Stored items
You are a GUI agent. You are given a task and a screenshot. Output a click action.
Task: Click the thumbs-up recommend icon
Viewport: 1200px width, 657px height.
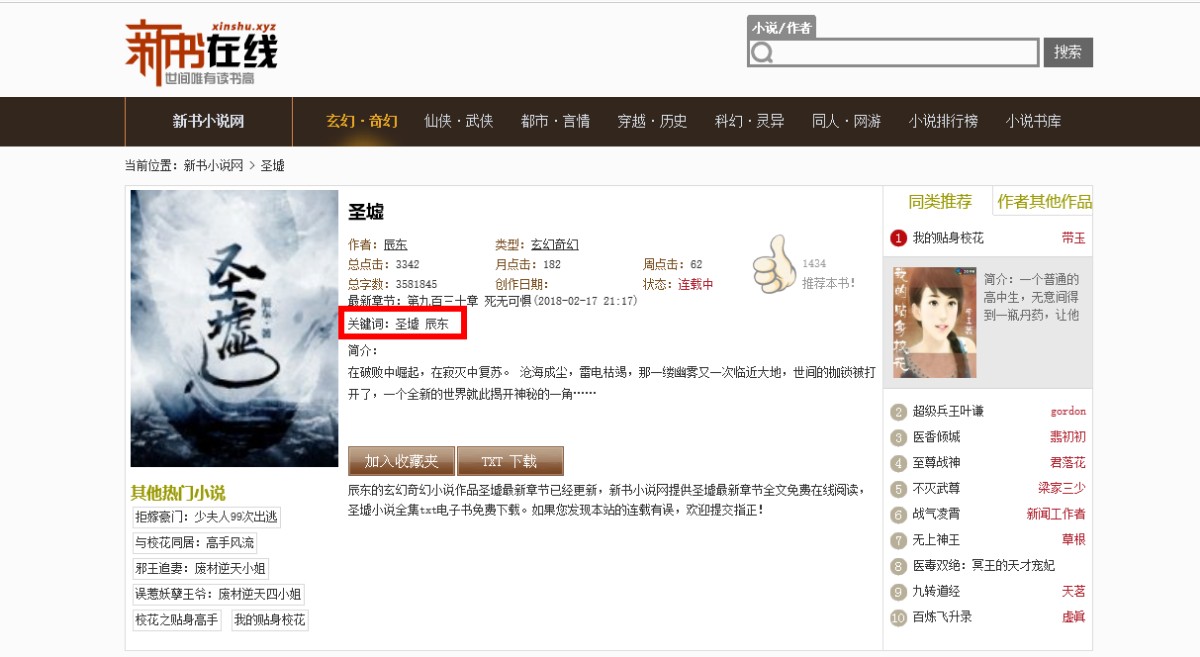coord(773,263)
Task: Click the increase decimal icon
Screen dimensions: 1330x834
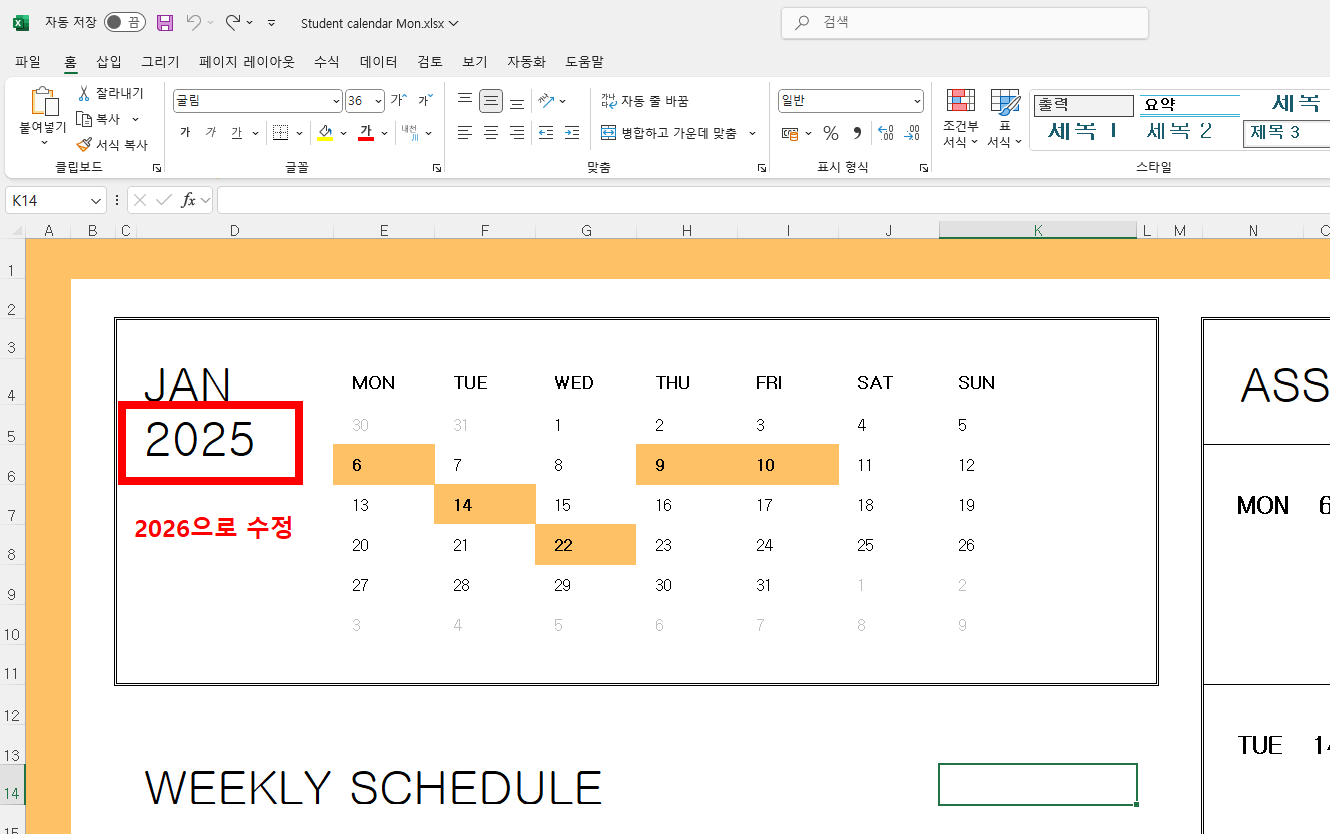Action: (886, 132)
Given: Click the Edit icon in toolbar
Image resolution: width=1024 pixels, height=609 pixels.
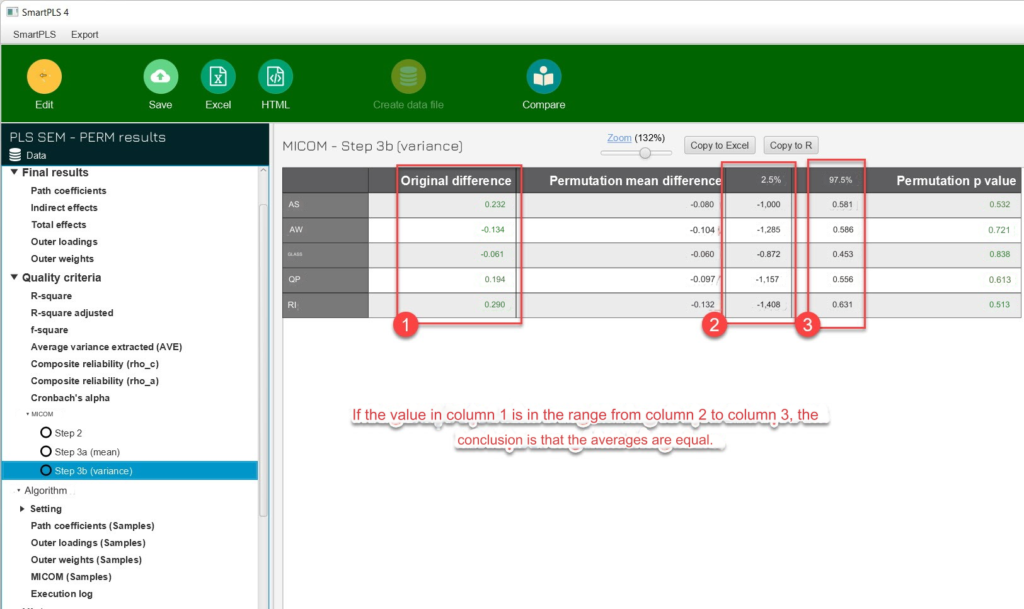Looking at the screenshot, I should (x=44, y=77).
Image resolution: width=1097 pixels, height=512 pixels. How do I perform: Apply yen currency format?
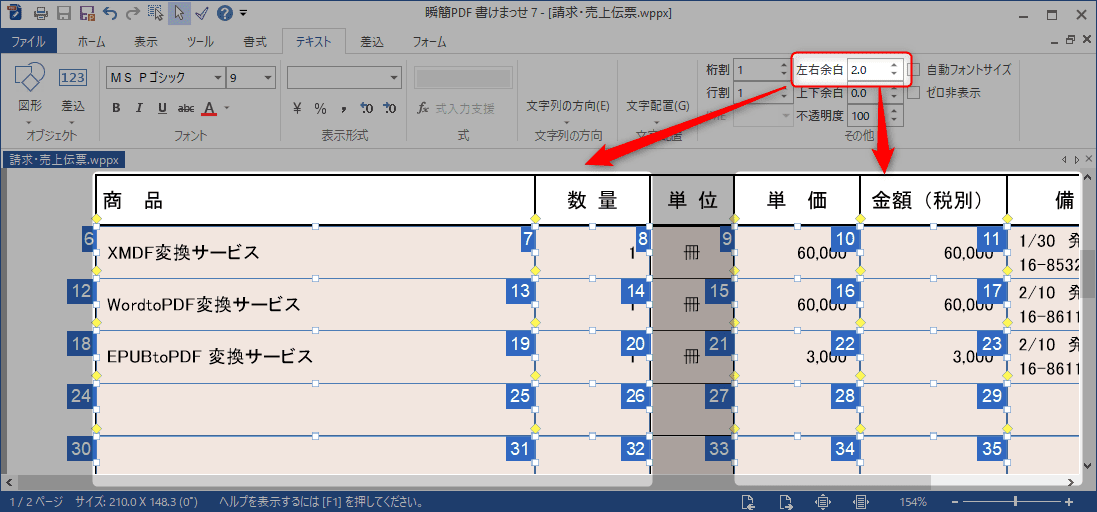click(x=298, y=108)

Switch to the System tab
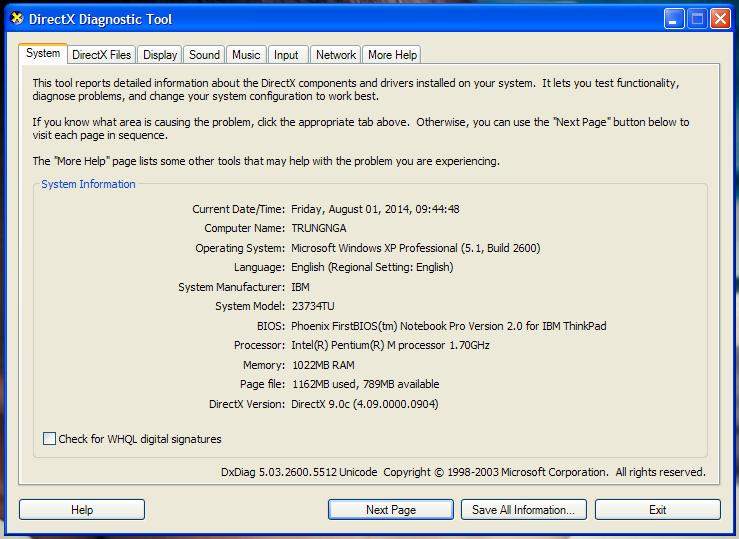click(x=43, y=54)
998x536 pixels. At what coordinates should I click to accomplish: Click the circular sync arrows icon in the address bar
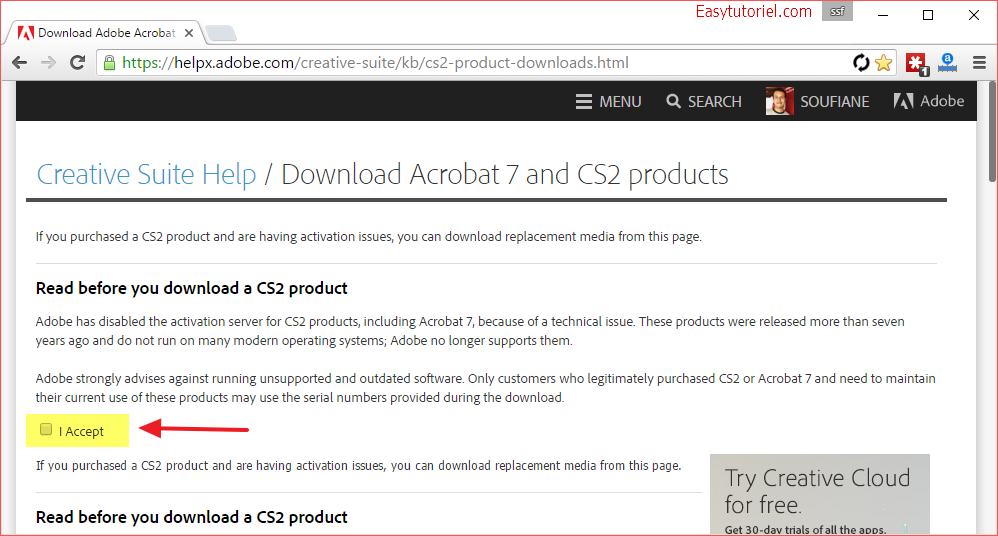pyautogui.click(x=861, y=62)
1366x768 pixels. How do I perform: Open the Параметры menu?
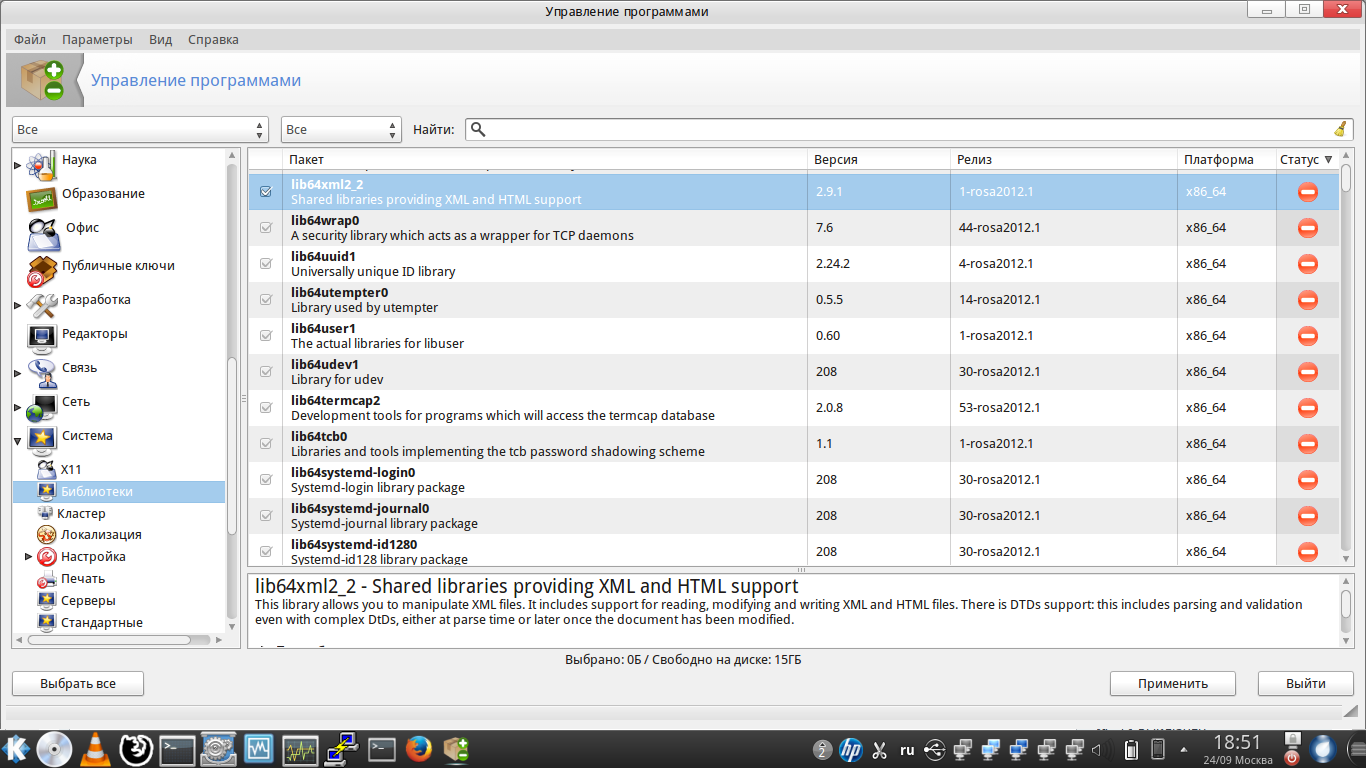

◆ Directions for this task ◆
Excluding the pictures, output every entry above without alteration.

◆ Solution ◆
You are a GUI agent. You are given a task and a screenshot. Output a click action.
Task: Click the thumbs-up recommend icon
Viewport: 1200px width, 657px height.
coord(773,263)
Task: Click the increase decimal icon
Screen dimensions: 1330x834
Action: (886, 132)
Given: Click the Edit icon in toolbar
Image resolution: width=1024 pixels, height=609 pixels.
Looking at the screenshot, I should (x=44, y=77).
Image resolution: width=1097 pixels, height=512 pixels. How do I perform: Apply yen currency format?
click(x=298, y=108)

Switch to the System tab
click(x=43, y=54)
998x536 pixels. At what coordinates should I click to accomplish: Click the circular sync arrows icon in the address bar
pyautogui.click(x=861, y=62)
1366x768 pixels. How do I perform: Open the Параметры menu?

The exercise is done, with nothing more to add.